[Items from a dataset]
***

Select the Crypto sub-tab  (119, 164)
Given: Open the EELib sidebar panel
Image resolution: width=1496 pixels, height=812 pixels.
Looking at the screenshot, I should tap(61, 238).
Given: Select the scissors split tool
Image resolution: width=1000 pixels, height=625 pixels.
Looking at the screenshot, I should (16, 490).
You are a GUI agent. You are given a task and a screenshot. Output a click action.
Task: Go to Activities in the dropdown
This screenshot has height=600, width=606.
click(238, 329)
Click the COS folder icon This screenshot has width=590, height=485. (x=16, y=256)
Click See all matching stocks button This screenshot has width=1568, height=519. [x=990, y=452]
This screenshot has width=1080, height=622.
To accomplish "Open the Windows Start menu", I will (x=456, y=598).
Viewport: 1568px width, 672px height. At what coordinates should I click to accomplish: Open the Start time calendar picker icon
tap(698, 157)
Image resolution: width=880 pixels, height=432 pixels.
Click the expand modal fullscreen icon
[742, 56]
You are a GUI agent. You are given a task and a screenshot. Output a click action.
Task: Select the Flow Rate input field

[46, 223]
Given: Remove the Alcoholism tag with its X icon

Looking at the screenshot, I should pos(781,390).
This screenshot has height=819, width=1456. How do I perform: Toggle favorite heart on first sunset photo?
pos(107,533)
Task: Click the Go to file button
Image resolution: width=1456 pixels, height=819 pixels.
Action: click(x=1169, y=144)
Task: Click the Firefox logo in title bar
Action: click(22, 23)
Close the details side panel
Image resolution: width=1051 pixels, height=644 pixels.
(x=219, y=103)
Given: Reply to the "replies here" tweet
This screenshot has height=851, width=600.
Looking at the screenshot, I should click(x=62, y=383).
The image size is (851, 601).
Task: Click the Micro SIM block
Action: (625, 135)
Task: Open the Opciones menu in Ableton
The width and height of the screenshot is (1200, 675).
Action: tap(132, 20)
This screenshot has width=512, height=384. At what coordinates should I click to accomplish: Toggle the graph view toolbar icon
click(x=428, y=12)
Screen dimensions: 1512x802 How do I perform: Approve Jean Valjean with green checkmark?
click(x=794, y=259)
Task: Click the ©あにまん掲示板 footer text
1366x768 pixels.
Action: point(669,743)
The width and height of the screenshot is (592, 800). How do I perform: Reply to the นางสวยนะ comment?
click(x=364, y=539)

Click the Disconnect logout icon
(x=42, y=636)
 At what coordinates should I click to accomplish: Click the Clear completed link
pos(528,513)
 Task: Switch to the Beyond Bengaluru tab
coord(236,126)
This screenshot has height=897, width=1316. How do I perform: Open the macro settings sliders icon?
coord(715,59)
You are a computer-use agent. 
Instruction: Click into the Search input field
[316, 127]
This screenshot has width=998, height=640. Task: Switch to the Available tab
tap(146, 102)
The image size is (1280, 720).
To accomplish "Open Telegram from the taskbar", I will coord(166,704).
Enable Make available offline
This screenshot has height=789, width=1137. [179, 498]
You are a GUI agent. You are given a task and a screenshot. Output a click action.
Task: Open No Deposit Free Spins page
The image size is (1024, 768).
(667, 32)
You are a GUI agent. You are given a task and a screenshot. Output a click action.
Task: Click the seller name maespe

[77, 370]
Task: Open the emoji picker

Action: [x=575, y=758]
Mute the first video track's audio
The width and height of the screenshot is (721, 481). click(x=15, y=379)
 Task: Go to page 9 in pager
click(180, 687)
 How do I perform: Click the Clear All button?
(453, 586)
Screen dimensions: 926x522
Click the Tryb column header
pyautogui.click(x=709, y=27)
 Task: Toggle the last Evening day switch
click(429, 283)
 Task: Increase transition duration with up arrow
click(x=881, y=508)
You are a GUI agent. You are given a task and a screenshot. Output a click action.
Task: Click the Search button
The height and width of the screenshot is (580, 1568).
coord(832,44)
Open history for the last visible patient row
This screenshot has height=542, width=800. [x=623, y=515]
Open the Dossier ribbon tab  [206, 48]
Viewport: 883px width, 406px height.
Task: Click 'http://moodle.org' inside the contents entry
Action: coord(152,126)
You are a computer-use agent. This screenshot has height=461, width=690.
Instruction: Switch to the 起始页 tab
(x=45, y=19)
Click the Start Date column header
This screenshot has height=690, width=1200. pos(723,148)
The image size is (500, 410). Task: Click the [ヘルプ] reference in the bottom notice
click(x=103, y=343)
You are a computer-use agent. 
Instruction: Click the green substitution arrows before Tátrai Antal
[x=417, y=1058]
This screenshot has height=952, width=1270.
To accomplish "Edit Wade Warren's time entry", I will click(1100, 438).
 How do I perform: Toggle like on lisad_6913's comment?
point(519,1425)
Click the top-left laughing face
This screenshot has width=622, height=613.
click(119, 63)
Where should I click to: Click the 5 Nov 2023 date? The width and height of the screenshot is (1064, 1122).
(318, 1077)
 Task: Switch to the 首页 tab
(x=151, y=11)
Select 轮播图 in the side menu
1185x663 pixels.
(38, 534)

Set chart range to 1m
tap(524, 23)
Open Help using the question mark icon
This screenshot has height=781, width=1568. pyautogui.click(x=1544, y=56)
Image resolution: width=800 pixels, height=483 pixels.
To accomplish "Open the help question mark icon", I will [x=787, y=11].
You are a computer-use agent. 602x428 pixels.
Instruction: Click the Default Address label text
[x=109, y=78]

***

Exercise brief:
Repeat word for word the part of the records that opens at their start and closes with the line containing "click(x=794, y=259)", including both ends.

Finished answer:
Select the Crypto sub-tab  (119, 164)
Given: Open the EELib sidebar panel
Image resolution: width=1496 pixels, height=812 pixels.
Looking at the screenshot, I should tap(61, 238).
Given: Select the scissors split tool
Image resolution: width=1000 pixels, height=625 pixels.
Looking at the screenshot, I should (16, 490).
You are a GUI agent. You are given a task and a screenshot. Output a click action.
Task: Go to Activities in the dropdown
This screenshot has height=600, width=606.
click(238, 329)
Click the COS folder icon This screenshot has width=590, height=485. (x=16, y=256)
Click See all matching stocks button This screenshot has width=1568, height=519. [x=990, y=452]
This screenshot has width=1080, height=622.
To accomplish "Open the Windows Start menu", I will (x=456, y=598).
Viewport: 1568px width, 672px height. At what coordinates should I click to accomplish: Open the Start time calendar picker icon
tap(698, 157)
Image resolution: width=880 pixels, height=432 pixels.
Click the expand modal fullscreen icon
[742, 56]
You are a GUI agent. You are given a task and a screenshot. Output a click action.
Task: Select the Flow Rate input field

[46, 223]
Given: Remove the Alcoholism tag with its X icon

Looking at the screenshot, I should pos(781,390).
This screenshot has height=819, width=1456. How do I perform: Toggle favorite heart on first sunset photo?
pos(107,533)
Task: Click the Go to file button
Image resolution: width=1456 pixels, height=819 pixels.
Action: click(x=1169, y=144)
Task: Click the Firefox logo in title bar
Action: click(22, 23)
Close the details side panel
Image resolution: width=1051 pixels, height=644 pixels.
(x=219, y=103)
Given: Reply to the "replies here" tweet
This screenshot has height=851, width=600.
Looking at the screenshot, I should click(x=62, y=383).
The image size is (851, 601).
Task: Click the Micro SIM block
Action: (625, 135)
Task: Open the Opciones menu in Ableton
The width and height of the screenshot is (1200, 675).
Action: tap(132, 20)
This screenshot has width=512, height=384. At what coordinates should I click to accomplish: Toggle the graph view toolbar icon
click(x=428, y=12)
Screen dimensions: 1512x802 How do I perform: Approve Jean Valjean with green checkmark?
click(x=794, y=259)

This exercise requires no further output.